Before his conclusion, Cheterian also raises the issue of ambiguity. He writes that Azerbaijani officials say they consider Karabakhi Armenians to be Azerbaijani citizens, but Azerbaijan has not said anything about the return of the Armenian residents of Hadrut and Shusha to their homes after the war.
First of all, it is interesting that Cheterian mentions the return of Armenians who fled their homes as a result of last year’s war, as well as Armenians who fled their homes as a result of the 1991-94 war, but does not mention Azerbaijani IDPs from Khojaly, Khankendi and other areas. As stated in the November 10 agreement, ensuring the right of return of the Karabakhi refugees and IDPs on both sides is one of the most important issues. But I do not think that the issue still depends unilaterally on Azerbaijan. Even if Azerbaijan unilaterally appeals to Armenian refugees, it is not convincing that they will accept to live in Nagorno-Karabakh (in Hadrut and Shusha) under Azerbaijani jurisdiction in the current situation. At the same time, Azerbaijanis should have a right to return to their homes, but those territories are no longer under the control of Azerbaijan. The result is that, like all other issues, time and a peace agreement are needed for the return of the Karabakhi refugees and IDPs from both sides.

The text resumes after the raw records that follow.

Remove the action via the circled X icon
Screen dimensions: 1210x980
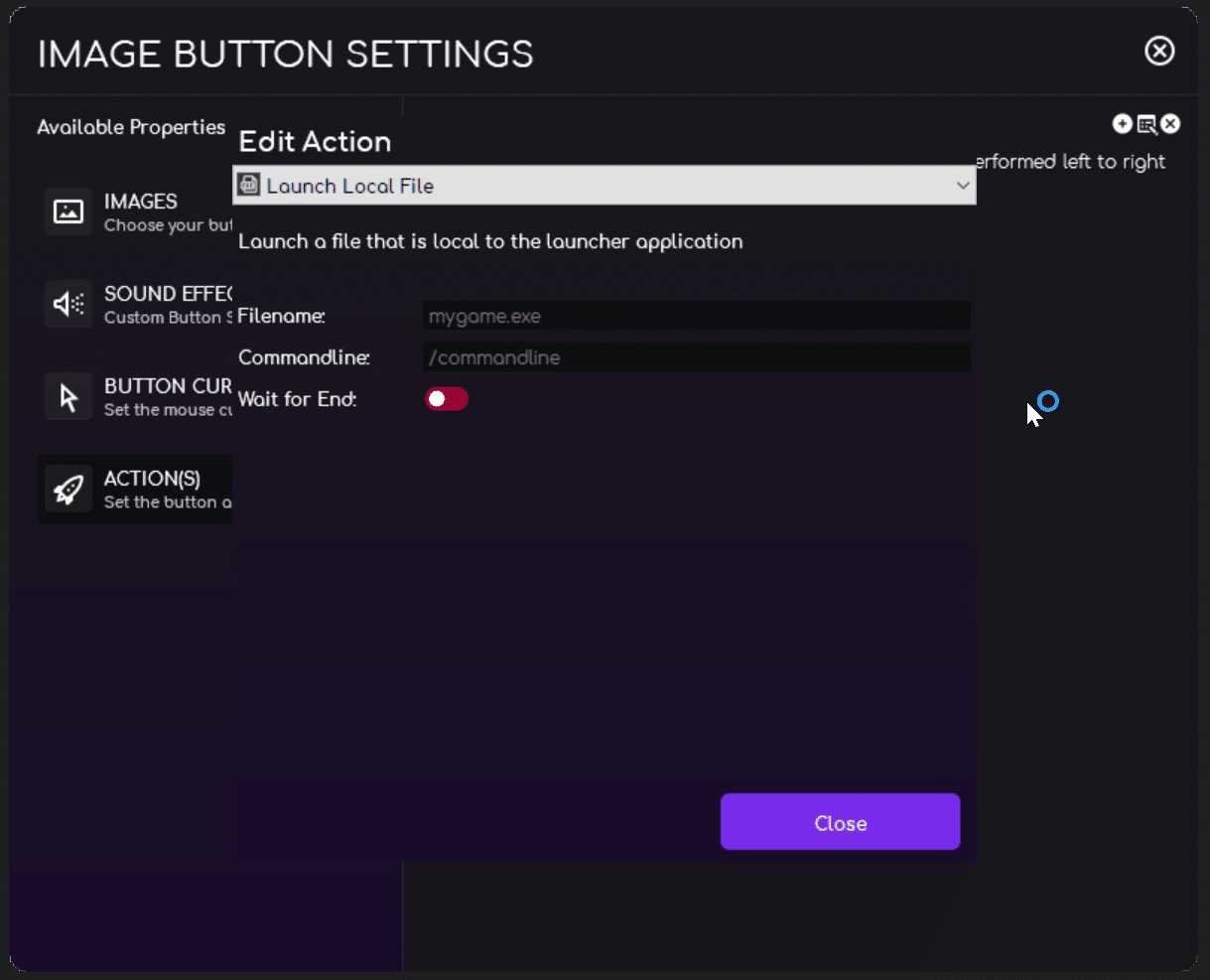1170,123
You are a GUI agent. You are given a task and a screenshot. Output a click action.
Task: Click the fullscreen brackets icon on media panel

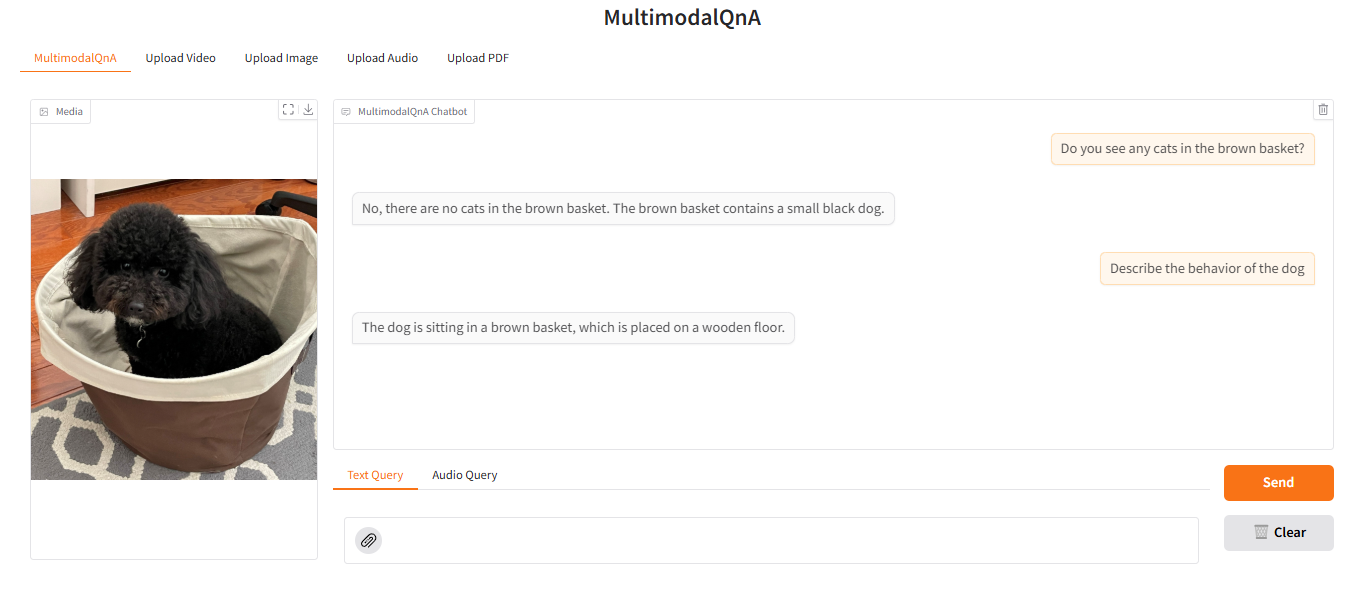coord(288,109)
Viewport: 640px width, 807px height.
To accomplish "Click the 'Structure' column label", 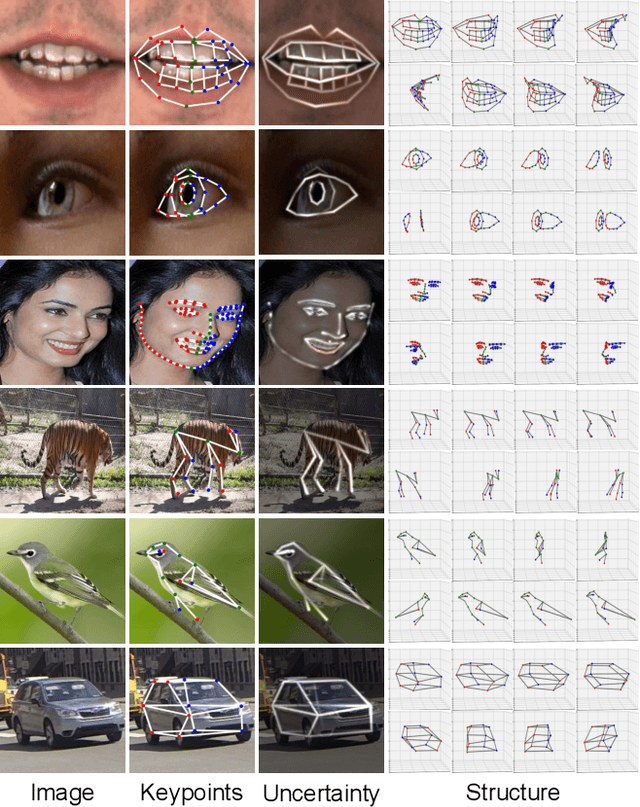I will 512,793.
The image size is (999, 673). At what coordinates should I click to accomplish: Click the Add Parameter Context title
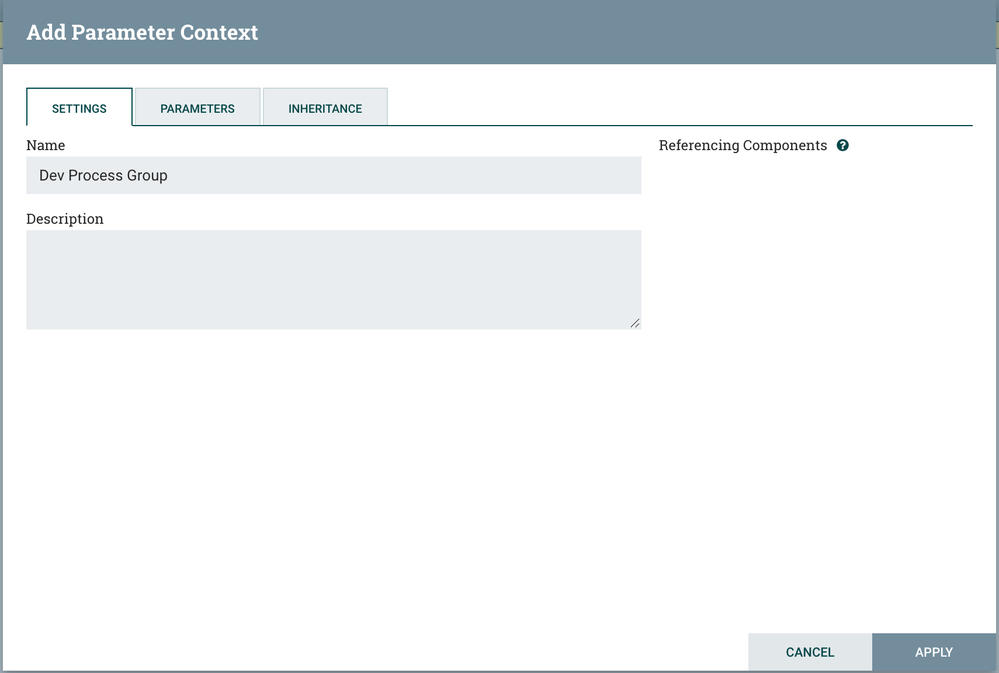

Although Cheterian sees some changes in Azerbaijan’s official discourse during the six months since the war, he concludes that it has largely remained unchanged. Cheterian is right that on the one hand, the official rhetoric of Azerbaijan consistently calls for peace, but on the other hand, it retains its previous aggressive tone. This is not accidental, but the purposeful policy of the Azerbaijani side. That is, the change in Azerbaijan’s rhetoric – the call for peace – is a genuine indication of Azerbaijan’s interest in peace after the war and the restoration of relations with Armenia. The unchanging and aggressive rhetoric of Azerbaijan, however, is an adequate response to the hostile policy pursued by Armenia on certain issues (calls for Nagorno-Karabakh’s independence, refusal to give the landmine maps). I believe that as relations and mutual understanding between the two countries are reached, the official rhetoric will change as a whole. To this end, the abovementioned hostile activities should be stopped, and the countries should respect each other’s territorial integrity and sign a peace agreement.